Instructions for the task: Your job is to return every line of the listing holding the string "Open".

───── Dataset records ─────

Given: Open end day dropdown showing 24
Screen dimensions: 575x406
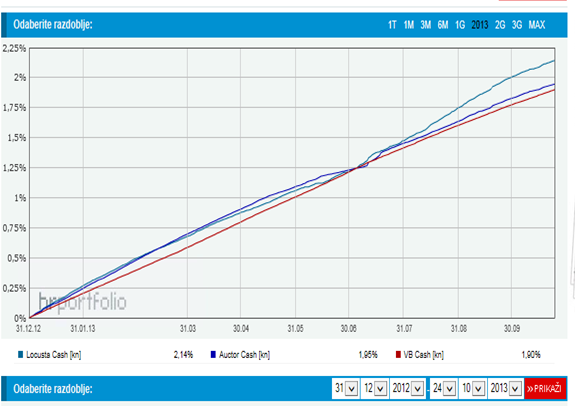Looking at the screenshot, I should click(443, 388).
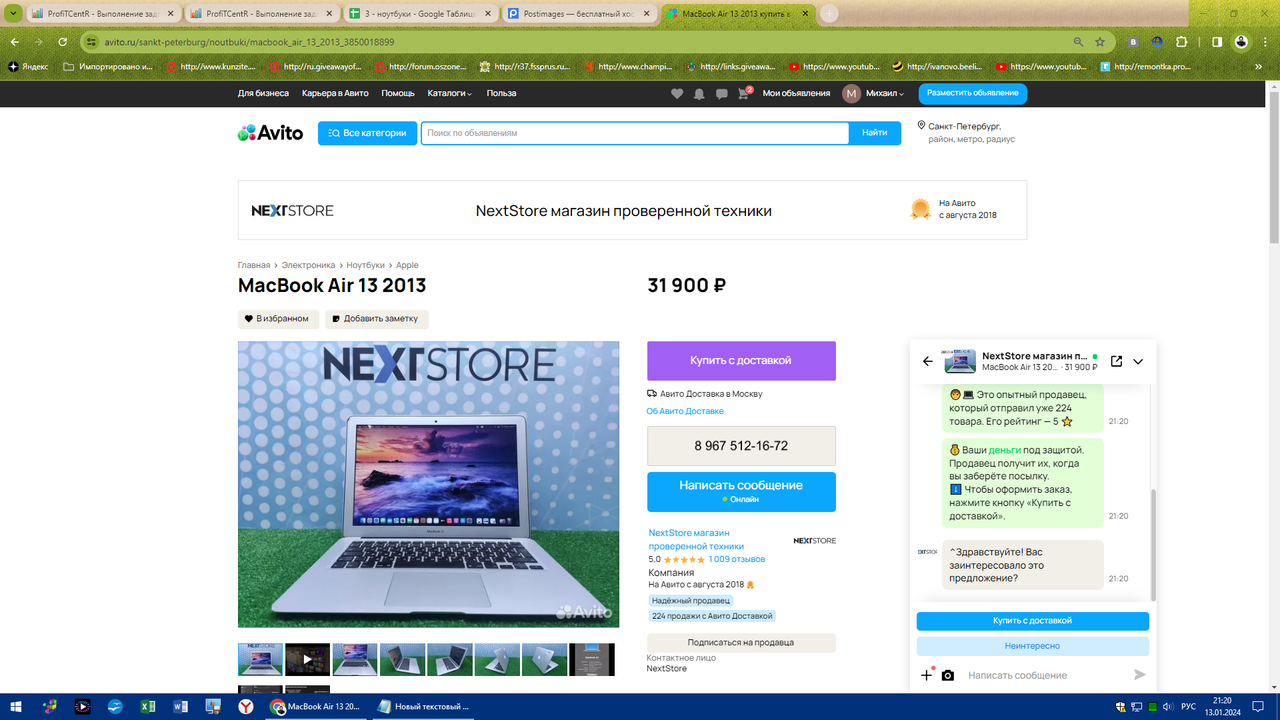Mark the offer as Неинтересно

click(x=1034, y=645)
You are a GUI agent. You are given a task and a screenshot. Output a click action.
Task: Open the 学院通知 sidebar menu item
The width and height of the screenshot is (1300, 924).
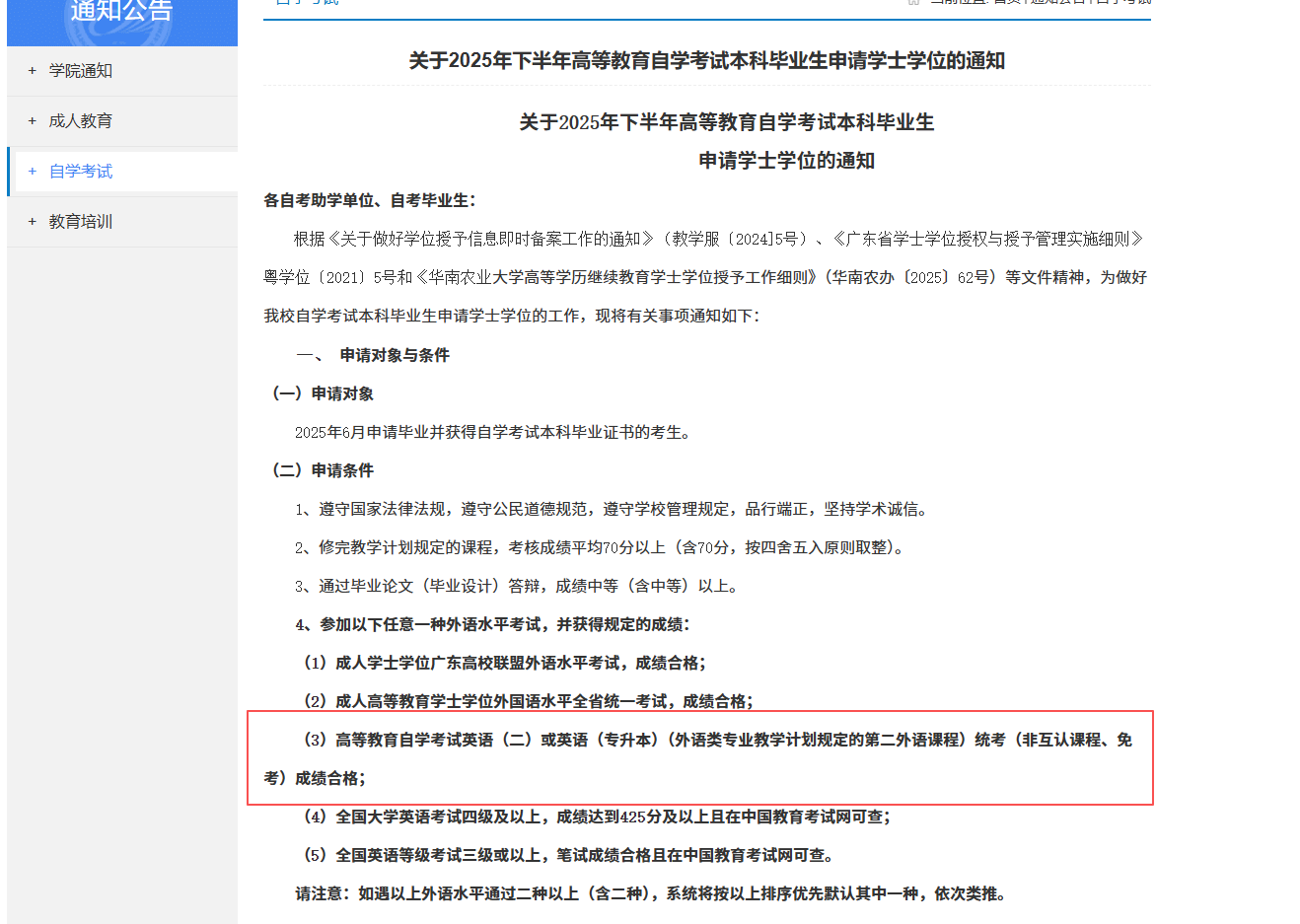(81, 71)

─────

Output:
Given: Open end day dropdown showing 24
Task: Open the 学院通知 sidebar menu item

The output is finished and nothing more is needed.